Summarize the task Currently LineInitialMapper is the only initial mapping (placement) strategy Cirq offers for routing. Adding more strategies like graph monomorphism could improve routing performance on deep circuits with a small # of qubits (graph monomorphism scales exponentially with the # of qubits).

Acceptance criteria - when is the task considered done? The task is complete once a graph monomorphism initial mapping strategy is added and is benchmarked for comparison with TKET's implementation here https://github.com/CQCL/tket/tree/develop/tket/src/Placement

Related #5838 #5831

ammareltigani avatar Sep 07 '22 15:09 ammareltigani

I'm interested in taking on this issue. Will create a branch to start testing out LineInitialMapper.

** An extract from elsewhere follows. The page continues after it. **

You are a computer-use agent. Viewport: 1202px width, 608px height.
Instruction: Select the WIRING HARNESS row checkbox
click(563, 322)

Open to collaborating on the project, feel free to reach out for updates

sefunmi4 avatar Aug 20 '25 16:08 sefunmi4

I’ve been doing some research on graph monomorphisms and mapping strategies and wanted to share my understanding, plus a couple of implementation questions.

My current understanding

A graph monomorphism here means finding an injective, edge-preserving mapping from the circuit interaction graph (logical qubits + two-qubit gates) into the device graph (physical qubits + couplings).

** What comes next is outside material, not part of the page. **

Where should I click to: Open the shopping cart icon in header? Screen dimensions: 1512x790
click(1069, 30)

  • Pros: guarantees that logical interactions map to valid device edges, which can significantly reduce the number of SWAPs and improve circuit fidelity.
  • Cons: Subgraph isomorphism is NP-complete, so methods like VF2 backtracking can be computationally expensive for large or dense graphs.

Alternative approaches

  • Greedy line placement (current default): extremely fast, but not optimal.
  • VF2-style backtracking: prunes invalid mappings with degree/neighborhood checks; slower but finds higher-quality embeddings.
  • Dynamic programming: effective for circuits with repeating structure (bounded treewidth), though memory-heavy.
  • Topological sort / order-driven heuristics: aligns placement with gate execution order; very fast but can incur more SWAPs.
  • Constraint solvers (ILP/SAT): yield optimal mappings but scale poorly.
  • Learning-based mappers: adaptive and noise-aware, but harder to guarantee consistency.

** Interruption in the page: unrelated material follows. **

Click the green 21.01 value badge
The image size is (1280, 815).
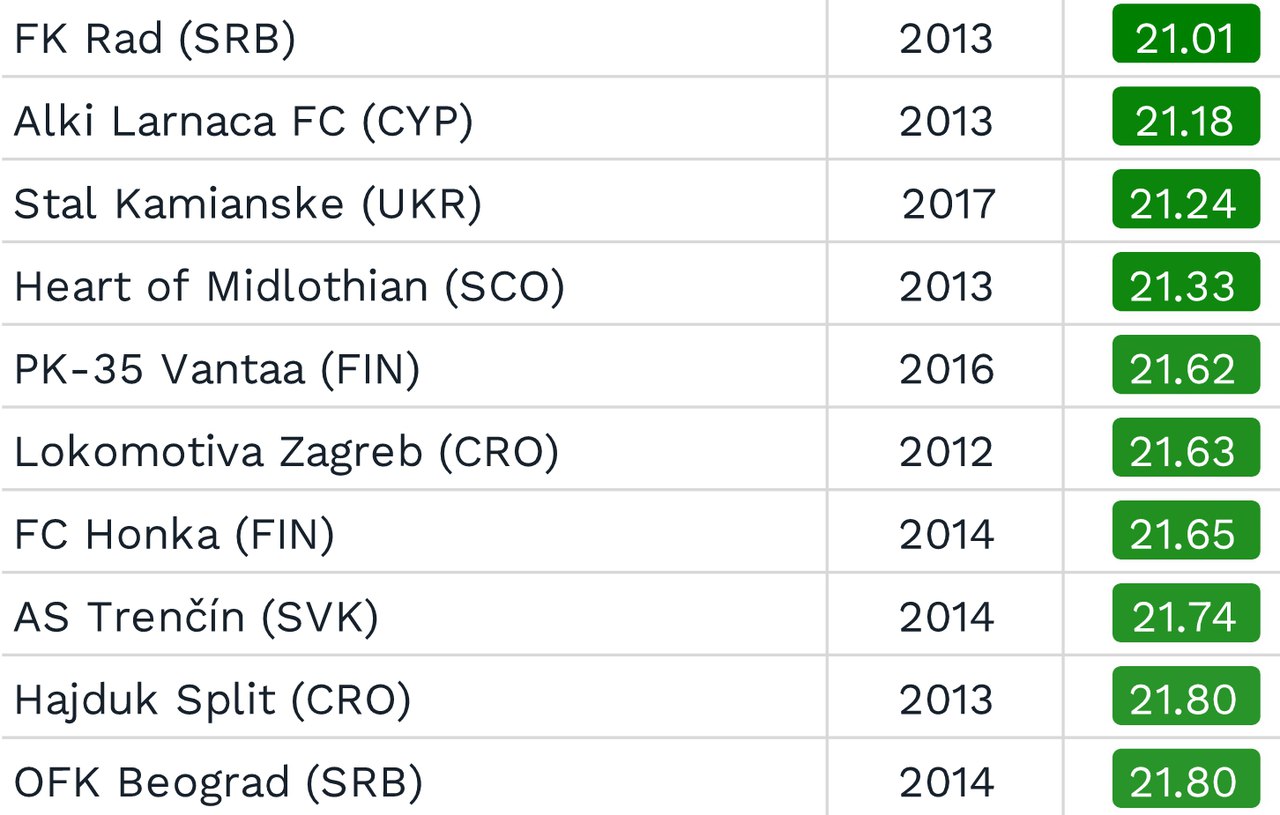coord(1186,37)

Each has different trade-offs depending on circuit size, depth, and structure.

Open questions

  1. Would it make sense to support dynamic mapper selection based on circuit/device conditions?
    • VF2 for small/deep circuits
    • greedy/topological for large/shallow
    • DP for structured ansätze

From what I can tell, route_circuit_cqc.py (doc) could be a natural place to plug in this dynamic mapper since it currently defaults to LineInitialMapper.

  1. Once a new mapper is added, should I:
    • update the routing_transformer.ipynb notebook optional arguments (under initial_mapper: Optional[AbstractInitialMapper])?
    • or leave the docs unchanged, assuming LineInitialMapper stays the default if nothing is provided?